(Stored data entries)
== == ==
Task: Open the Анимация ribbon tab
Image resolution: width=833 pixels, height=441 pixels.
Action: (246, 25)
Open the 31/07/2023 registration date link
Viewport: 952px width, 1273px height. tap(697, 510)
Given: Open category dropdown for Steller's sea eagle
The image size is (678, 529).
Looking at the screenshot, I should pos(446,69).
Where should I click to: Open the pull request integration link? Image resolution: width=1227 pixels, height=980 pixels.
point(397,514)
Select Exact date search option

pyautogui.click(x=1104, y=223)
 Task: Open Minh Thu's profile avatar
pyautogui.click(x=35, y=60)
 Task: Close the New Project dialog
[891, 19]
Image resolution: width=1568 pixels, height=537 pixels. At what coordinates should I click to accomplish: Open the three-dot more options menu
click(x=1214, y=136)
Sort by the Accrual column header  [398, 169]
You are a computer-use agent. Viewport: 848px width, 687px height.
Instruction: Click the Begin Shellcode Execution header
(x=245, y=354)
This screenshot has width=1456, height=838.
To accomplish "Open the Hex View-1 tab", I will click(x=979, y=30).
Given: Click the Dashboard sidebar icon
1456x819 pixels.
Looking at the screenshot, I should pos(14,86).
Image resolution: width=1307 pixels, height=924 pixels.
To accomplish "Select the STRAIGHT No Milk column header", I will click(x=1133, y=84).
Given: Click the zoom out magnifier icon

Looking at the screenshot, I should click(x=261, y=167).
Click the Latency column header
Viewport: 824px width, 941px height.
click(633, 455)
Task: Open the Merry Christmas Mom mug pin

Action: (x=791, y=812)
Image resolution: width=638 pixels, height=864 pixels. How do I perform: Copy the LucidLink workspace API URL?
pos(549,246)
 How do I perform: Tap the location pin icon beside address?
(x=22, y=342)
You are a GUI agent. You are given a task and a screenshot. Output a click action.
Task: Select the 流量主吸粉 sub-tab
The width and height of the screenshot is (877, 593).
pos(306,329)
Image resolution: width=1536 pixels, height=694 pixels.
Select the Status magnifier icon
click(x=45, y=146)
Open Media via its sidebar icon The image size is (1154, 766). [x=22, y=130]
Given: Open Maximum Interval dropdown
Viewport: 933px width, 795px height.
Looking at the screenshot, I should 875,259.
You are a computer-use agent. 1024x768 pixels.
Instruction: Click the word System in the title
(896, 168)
== == ==
Start at the line with "Open Media via". Give that line and every line after it again, word for word, through the last line above.

Open Media via its sidebar icon The image size is (1154, 766). [x=22, y=130]
Given: Open Maximum Interval dropdown
Viewport: 933px width, 795px height.
Looking at the screenshot, I should 875,259.
You are a computer-use agent. 1024x768 pixels.
Instruction: Click the word System in the title
(896, 168)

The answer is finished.